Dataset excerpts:
* * * *
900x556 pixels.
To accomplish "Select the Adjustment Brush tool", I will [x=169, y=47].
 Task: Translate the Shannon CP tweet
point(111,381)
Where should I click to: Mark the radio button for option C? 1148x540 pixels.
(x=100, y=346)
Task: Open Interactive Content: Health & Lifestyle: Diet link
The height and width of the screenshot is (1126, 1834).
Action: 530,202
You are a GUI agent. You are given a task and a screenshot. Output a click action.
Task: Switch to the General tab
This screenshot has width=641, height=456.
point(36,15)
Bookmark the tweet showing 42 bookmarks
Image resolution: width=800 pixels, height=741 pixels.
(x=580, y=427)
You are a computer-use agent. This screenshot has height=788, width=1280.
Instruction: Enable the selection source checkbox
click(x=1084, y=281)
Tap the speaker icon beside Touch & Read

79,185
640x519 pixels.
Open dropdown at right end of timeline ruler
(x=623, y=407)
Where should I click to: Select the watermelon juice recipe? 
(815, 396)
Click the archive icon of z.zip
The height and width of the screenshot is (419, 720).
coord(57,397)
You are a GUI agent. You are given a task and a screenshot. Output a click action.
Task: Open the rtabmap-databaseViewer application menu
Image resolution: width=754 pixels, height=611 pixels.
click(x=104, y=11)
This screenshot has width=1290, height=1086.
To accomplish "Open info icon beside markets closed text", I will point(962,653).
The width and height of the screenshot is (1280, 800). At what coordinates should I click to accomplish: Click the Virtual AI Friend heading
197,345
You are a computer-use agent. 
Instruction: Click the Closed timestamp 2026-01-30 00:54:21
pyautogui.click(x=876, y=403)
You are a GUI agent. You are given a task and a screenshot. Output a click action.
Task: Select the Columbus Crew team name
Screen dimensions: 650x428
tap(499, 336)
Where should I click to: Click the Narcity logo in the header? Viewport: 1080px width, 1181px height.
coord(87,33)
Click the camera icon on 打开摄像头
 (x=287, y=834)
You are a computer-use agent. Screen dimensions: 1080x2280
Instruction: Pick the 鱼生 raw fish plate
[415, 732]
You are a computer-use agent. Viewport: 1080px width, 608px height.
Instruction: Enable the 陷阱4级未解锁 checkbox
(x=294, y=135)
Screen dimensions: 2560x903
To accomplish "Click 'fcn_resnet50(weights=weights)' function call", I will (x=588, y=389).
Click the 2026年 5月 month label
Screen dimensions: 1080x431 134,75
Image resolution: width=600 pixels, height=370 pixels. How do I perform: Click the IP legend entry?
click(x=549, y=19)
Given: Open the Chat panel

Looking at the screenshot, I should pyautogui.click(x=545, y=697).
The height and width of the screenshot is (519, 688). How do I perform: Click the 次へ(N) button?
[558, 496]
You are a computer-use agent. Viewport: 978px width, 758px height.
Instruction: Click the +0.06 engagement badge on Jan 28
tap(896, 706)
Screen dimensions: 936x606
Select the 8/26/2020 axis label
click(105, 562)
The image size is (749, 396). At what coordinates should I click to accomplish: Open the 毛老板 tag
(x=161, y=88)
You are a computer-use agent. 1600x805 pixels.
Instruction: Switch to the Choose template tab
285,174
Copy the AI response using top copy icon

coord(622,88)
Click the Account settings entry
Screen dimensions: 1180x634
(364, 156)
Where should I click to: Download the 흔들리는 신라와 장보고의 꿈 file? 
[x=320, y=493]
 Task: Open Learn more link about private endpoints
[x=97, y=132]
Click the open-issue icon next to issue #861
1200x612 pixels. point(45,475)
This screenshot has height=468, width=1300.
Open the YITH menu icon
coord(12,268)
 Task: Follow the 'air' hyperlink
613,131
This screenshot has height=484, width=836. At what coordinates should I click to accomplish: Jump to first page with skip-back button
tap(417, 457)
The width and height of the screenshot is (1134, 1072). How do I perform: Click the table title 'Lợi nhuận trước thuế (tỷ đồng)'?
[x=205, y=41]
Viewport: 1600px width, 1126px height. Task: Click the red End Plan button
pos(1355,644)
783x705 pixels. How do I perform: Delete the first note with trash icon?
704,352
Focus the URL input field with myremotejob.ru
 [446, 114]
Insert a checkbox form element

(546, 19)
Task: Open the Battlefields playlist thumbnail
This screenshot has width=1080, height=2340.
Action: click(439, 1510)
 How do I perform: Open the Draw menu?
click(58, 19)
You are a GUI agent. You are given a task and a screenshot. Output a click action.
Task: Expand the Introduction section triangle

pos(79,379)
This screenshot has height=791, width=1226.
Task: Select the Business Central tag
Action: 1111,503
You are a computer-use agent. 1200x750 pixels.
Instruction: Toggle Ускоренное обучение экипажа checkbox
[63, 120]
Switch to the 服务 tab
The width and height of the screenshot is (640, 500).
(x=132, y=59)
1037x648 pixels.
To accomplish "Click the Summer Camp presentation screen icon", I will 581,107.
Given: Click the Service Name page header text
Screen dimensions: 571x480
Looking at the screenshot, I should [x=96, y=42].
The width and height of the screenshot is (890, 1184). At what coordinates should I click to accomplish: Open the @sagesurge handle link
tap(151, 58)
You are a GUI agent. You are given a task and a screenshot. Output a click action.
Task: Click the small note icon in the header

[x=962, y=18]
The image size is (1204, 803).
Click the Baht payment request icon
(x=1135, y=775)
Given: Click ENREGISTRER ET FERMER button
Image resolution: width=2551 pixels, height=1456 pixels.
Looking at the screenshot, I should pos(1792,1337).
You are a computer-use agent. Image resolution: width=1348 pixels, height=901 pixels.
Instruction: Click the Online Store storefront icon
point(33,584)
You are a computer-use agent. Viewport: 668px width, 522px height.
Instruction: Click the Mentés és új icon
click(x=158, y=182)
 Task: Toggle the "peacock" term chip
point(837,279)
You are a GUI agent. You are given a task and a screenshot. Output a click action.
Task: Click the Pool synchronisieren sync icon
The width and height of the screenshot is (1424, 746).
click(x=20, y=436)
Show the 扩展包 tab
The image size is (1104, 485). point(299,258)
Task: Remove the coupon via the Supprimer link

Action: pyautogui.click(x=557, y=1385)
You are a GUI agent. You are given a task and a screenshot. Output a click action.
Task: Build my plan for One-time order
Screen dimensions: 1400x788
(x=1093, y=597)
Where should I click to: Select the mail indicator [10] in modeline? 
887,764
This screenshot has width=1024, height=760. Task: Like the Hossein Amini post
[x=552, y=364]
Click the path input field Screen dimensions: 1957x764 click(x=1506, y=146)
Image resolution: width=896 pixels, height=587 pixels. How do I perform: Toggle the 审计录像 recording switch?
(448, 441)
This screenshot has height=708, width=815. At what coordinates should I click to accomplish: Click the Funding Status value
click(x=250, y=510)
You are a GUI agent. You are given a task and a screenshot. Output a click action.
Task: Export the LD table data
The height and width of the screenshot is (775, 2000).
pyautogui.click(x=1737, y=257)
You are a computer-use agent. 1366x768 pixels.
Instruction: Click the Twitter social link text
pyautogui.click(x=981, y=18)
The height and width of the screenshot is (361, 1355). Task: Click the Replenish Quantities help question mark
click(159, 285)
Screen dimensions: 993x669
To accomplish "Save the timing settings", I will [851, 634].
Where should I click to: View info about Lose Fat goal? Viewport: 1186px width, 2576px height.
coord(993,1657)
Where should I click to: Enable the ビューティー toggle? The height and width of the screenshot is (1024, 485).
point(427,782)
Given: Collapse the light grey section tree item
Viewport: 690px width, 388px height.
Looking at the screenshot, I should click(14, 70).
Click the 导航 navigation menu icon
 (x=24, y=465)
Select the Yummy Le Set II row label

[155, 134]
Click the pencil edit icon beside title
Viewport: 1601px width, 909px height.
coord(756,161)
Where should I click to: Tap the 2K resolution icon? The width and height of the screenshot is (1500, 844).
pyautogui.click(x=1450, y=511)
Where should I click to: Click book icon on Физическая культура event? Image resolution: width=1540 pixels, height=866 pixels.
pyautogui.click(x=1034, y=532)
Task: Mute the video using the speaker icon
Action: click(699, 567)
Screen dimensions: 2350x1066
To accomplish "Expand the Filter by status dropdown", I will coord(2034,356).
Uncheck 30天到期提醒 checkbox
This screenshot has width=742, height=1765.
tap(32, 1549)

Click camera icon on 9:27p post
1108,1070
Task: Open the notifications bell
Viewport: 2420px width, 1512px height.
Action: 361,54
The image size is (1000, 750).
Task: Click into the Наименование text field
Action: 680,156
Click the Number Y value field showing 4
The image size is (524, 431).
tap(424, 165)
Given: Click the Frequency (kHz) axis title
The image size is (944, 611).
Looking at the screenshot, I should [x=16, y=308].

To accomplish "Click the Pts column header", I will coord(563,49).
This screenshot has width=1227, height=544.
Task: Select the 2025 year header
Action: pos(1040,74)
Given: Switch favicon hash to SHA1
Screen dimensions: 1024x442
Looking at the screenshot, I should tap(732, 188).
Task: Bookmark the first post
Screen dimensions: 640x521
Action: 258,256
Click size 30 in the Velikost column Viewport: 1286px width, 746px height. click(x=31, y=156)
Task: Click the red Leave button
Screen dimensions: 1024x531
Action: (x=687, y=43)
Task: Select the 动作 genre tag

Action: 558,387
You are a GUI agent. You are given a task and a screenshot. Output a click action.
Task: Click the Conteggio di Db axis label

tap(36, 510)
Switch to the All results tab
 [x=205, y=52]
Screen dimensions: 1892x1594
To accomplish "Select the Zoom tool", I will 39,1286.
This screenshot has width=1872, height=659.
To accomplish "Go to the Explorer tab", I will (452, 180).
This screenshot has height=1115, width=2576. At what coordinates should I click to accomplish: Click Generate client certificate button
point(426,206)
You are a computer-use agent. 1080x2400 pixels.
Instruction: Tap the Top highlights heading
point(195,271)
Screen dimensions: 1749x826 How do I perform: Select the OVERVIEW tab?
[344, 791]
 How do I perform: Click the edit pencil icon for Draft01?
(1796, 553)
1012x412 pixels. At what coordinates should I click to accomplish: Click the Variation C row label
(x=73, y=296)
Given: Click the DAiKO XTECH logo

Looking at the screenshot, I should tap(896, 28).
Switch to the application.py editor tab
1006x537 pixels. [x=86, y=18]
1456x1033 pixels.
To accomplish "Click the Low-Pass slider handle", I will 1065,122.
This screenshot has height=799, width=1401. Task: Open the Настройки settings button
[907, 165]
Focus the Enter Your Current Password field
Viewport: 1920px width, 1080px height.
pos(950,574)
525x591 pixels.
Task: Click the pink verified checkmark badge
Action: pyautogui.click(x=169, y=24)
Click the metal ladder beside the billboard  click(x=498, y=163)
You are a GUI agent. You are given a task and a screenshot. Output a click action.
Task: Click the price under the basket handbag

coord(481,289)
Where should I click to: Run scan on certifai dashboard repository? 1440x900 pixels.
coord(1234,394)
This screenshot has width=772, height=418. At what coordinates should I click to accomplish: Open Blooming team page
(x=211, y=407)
* * * *
### What you will do:
Once you find the line with "How do I perform: Open the Draw menu?" in the entries above, output it and each line after it up to and including the line with "Click the path", and nothing else.

### Exercise response:
 How do I perform: Open the Draw menu?
click(58, 19)
You are a GUI agent. You are given a task and a screenshot. Output a click action.
Task: Expand the Introduction section triangle

pos(79,379)
This screenshot has height=791, width=1226.
Task: Select the Business Central tag
Action: 1111,503
You are a computer-use agent. 1200x750 pixels.
Instruction: Toggle Ускоренное обучение экипажа checkbox
[63, 120]
Switch to the 服务 tab
The width and height of the screenshot is (640, 500).
(x=132, y=59)
1037x648 pixels.
To accomplish "Click the Summer Camp presentation screen icon", I will 581,107.
Given: Click the Service Name page header text
Screen dimensions: 571x480
Looking at the screenshot, I should [x=96, y=42].
The width and height of the screenshot is (890, 1184). At what coordinates should I click to accomplish: Open the @sagesurge handle link
tap(151, 58)
You are a GUI agent. You are given a task and a screenshot. Output a click action.
Task: Click the small note icon in the header

[x=962, y=18]
The image size is (1204, 803).
Click the Baht payment request icon
(x=1135, y=775)
Given: Click ENREGISTRER ET FERMER button
Image resolution: width=2551 pixels, height=1456 pixels.
Looking at the screenshot, I should pos(1792,1337).
You are a computer-use agent. Image resolution: width=1348 pixels, height=901 pixels.
Instruction: Click the Online Store storefront icon
point(33,584)
You are a computer-use agent. Viewport: 668px width, 522px height.
Instruction: Click the Mentés és új icon
click(x=158, y=182)
 Task: Toggle the "peacock" term chip
point(837,279)
You are a GUI agent. You are given a task and a screenshot. Output a click action.
Task: Click the Pool synchronisieren sync icon
The width and height of the screenshot is (1424, 746).
click(x=20, y=436)
Show the 扩展包 tab
The image size is (1104, 485). point(299,258)
Task: Remove the coupon via the Supprimer link

Action: pyautogui.click(x=557, y=1385)
You are a GUI agent. You are given a task and a screenshot. Output a click action.
Task: Build my plan for One-time order
Screen dimensions: 1400x788
(x=1093, y=597)
Where should I click to: Select the mail indicator [10] in modeline? 
887,764
This screenshot has width=1024, height=760. Task: Like the Hossein Amini post
[x=552, y=364]
Click the path input field Screen dimensions: 1957x764 click(x=1506, y=146)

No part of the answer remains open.